= Co-insurance =

Splitting of financial risk among parties

In insurance, co-insurance or coinsurance is the splitting or spreading of risk among multiple parties.

==In the United States==
In the U.S. insurance market, co-insurance is the joint assumption of risk between the insurer and the insured. In title insurance, it also means the sharing of risks between two or more title insurance companies.

===In health insurance===
In health insurance, copayment is fixed while co-insurance is the percentage that the insured pays after the insurance policy's deductible is exceeded, up to the policy's stop loss. It can be expressed as a pair of percentages with the insurer's portion stated first, or just a single percentage showing what the insured pays. Once the insured's out-of-pocket expenses equal the stop loss, the insurer will assume responsibility for 100% of any additional costs. 70–30, 80–20, and 90–10 insurer-insured co-insurance schemes are common, with stop loss limits of $1,000 to $3,000 after which the insurer covers all expenses.

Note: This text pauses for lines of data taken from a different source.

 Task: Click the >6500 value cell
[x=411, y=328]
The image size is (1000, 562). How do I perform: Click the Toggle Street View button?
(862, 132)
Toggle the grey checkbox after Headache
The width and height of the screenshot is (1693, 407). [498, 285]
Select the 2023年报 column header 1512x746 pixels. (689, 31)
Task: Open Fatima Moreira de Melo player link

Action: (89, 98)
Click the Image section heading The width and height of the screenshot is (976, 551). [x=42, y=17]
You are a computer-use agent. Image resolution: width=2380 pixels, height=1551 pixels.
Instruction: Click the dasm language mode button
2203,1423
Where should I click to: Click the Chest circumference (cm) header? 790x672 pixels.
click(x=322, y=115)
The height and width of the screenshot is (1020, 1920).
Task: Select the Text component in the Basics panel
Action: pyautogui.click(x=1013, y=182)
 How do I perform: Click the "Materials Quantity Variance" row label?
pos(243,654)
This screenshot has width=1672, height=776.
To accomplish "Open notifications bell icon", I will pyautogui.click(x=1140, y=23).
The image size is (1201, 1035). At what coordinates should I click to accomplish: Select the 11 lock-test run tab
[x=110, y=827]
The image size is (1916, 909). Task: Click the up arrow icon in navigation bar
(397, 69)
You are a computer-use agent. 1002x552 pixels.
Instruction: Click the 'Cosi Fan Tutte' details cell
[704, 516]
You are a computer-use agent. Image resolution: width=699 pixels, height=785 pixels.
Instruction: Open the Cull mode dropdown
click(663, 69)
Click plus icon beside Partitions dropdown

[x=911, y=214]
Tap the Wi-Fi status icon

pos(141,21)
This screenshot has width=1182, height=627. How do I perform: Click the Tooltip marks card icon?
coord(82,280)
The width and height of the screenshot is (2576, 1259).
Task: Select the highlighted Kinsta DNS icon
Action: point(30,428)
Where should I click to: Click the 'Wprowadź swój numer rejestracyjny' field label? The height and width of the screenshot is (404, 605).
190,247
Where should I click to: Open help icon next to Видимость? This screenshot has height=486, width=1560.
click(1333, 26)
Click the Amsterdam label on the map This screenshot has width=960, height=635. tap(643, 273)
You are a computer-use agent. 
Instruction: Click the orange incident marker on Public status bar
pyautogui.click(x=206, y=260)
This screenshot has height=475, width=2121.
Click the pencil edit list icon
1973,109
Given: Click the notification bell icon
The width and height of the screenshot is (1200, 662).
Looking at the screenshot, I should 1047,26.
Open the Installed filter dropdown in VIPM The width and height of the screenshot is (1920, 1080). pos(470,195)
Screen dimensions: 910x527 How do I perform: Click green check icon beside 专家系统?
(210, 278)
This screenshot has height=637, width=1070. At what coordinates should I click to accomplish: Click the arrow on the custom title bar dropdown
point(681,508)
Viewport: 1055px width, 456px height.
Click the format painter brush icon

===In property insurance===

Co-insurance is a penalty imposed on the insured by the insurance carrier for underinsuring the value of the tangible property. The penalty is based on a percentage stated within the policy and the amount underreported.

===In title insurance===
Owner's title insurance policy forms of the American Land Title Association created between 1987 and late 2006, contain co-insurance clauses. For partial losses, they require the insured carry a percentage of the risk of loss in two circumstances. The first is if the insured did not insure its title for at least 80% of its market value at the time the policy was issued. In that case, the insurer will pay only 80% of the loss. The second is if improvements constructed on the property after the policy is issued increase the property's value by at least 20% above the amount of the policy. In that case, the insurer will pay a percentage of the claim equal to the ratio of 120% of the amount of insurance purchased divided by the sum of the amount of insurance and the cost of the improvements.

Co-insurance is also used among U.S. domestic title insurers in a manner similar to that described below for the international insurance market.

===In other insurance===
In some cases, including employer's liability insurance, co-insurance percent denotes a function analogous to the copay function that it has in health insurance, in which the insured covers a certain percentage of the losses up to a certain level.

In business income interruption insurance, a type of time-element insurance, the co-insurance percent indicates how long the coverage will last, and can range from 50% to 125%. The former co-insurance allows for 6 months of coverage, compared to 15 months for 125%.